— EXERCISE REQUIREMENTS —
• A. Answer these questions using the text on narcissistic abuse, one answer per line with matching marks.
(i) On what day and date does the text place World Narcissistic Abuse Awareness Day?
(ii) Which hashtag does the text suggest adding to a Facebook page?
(iii) According to the list of traits, what does she do as a last resort?
• B. Extend the text on narcissistic abuse beyond its final line, keeping the same style.

— DOCUMENT EXCERPT —

────────

Thursday, June 1st marks World Narcissistic Abuse Awareness Day (WNAAD), a global movement to raise the profile of narcissistic abuse, provide public education, resources for survivors, and effect policy change. Add the hashtag #IfMyWoundsWereVisible to your facebook page if you were abused by a narcissist or know someone who was. Flying Monkeys Denied is another site worth visiting. It explains what a flying monkey is and how narcissists use them.
What are the traits of a narcissist? Mystical Raven’s item about narcissistic mothers, but it can be anyone – parent, sibling, partner, employer, coworker, neighbor, “friend”, etc.
- Everything she does is deniable.
- She violates your boundaries.
- She favoritizes.
- She undermines.
- She demeans, criticizes and denigrates.
- She makes you look crazy.
- She’s envious.
- She’s a liar in too many ways to count.
- She has to be the center of attention all the time.
- She manipulates your emotions in order to feed on your pain.
- She’s selfish and willful.
- She’s self-absorbed.
- She is insanely defensive and is extremely sensitive to any criticism.
- She terrorizes.
- She’s infantile and petty.
- She’s aggressive and shameless.
- She “parentifies.”
- She’s exploitative.
- She projects.
- She is never wrong about anything.
- She seems to have no awareness that other people even have feelings.
- She blames.
- She destroys your relationships.
- As a last resort she goes pathetic.

────────

Stored items from a collection
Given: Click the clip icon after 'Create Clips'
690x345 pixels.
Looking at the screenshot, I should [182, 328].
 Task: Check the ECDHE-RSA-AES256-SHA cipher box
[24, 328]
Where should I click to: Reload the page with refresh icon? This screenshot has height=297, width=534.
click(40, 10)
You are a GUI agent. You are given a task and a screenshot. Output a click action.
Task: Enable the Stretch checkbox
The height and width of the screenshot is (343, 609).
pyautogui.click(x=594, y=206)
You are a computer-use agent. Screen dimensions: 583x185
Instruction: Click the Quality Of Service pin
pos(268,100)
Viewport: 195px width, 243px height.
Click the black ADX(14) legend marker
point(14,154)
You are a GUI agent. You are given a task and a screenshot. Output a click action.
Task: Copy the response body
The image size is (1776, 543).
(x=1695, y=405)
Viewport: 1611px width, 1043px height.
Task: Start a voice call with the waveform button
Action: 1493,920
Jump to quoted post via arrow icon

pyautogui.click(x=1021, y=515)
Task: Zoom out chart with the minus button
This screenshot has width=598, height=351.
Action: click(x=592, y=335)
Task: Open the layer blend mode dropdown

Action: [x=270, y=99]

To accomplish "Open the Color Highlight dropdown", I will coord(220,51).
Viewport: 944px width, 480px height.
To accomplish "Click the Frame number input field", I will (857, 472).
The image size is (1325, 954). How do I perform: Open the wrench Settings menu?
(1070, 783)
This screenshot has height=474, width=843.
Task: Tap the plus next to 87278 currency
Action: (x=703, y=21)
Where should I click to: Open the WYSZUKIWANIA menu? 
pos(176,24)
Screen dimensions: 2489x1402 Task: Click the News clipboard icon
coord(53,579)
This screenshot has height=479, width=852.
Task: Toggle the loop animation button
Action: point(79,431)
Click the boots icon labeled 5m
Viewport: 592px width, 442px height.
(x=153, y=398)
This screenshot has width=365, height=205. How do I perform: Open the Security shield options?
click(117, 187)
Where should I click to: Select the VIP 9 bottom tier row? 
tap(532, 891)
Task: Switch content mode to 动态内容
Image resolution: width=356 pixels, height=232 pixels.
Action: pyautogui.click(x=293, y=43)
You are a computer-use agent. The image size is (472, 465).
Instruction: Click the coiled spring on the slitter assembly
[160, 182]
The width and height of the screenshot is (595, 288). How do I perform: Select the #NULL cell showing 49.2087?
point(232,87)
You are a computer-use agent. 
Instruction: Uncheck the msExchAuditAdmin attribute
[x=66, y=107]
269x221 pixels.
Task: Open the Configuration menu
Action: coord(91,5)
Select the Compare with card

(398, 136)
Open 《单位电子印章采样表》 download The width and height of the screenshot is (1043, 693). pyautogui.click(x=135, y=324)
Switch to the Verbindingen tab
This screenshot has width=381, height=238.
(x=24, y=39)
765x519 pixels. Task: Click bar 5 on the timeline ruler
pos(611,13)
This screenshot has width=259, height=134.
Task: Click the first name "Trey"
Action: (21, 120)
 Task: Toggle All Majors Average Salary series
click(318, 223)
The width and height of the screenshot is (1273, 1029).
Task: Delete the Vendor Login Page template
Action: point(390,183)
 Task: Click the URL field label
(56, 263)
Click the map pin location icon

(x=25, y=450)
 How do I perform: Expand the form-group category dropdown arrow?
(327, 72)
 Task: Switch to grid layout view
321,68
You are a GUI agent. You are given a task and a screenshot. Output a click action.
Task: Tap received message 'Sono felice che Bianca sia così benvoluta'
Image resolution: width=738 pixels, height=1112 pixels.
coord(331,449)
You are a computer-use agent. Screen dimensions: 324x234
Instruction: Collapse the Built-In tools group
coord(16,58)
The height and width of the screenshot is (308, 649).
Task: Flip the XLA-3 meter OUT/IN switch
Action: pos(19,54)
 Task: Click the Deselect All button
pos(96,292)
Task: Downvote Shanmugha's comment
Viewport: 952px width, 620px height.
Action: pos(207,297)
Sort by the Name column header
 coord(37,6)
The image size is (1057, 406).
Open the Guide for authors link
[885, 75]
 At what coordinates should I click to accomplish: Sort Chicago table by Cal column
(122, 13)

────────

— ANSWERS TO THE EXERCISES —
• A.
(i) Thursday, June 1st
(ii) #IfMyWoundsWereVisible
(iii) She goes pathetic.

• B.
Both of my genetic donors displayed at least twenty of these traits. I went No Contact sixteen years ago for good reason. My siblings, who are still under their control despite the two being dead, performed as flying monkeys when I attempted to avoid contact with them.
Blood relation is not a legal obligation. Cutting all contact with blood relatives is considered a social taboo (“but they’re your family!”) and some question and interrogate those who make this decision. But ask yourself: Would you tell a woman who left an abusive ex-husband to “forgive and reconcile”? No, you wouldn’t. So why does being blood related grant abusers special privilege?
A person’s obligation is to themselves, to their own physical and mental well being, even if others claim “their feelings are hurt”. As with many forms of abuse:
- Don’t question or doubt the person.
- Don’t suggest it was something the person did.
- Don’t “suggest forgiveness” – it’s already been tried.
- Don’t “help” (read: don’t become a flying monkey) unless asked.
- Listen, respect and support the person.